[Stored data entries]
....

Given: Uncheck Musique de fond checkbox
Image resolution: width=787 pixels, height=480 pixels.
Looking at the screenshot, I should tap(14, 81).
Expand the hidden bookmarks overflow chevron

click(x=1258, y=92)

....

Work order:
Reproduce the line that contains "Image resolution: width=787" and each line after it through the last line of the entries above, exactly; leave out all earlier lines.

Answer to this task:
Image resolution: width=787 pixels, height=480 pixels.
Looking at the screenshot, I should tap(14, 81).
Expand the hidden bookmarks overflow chevron

click(x=1258, y=92)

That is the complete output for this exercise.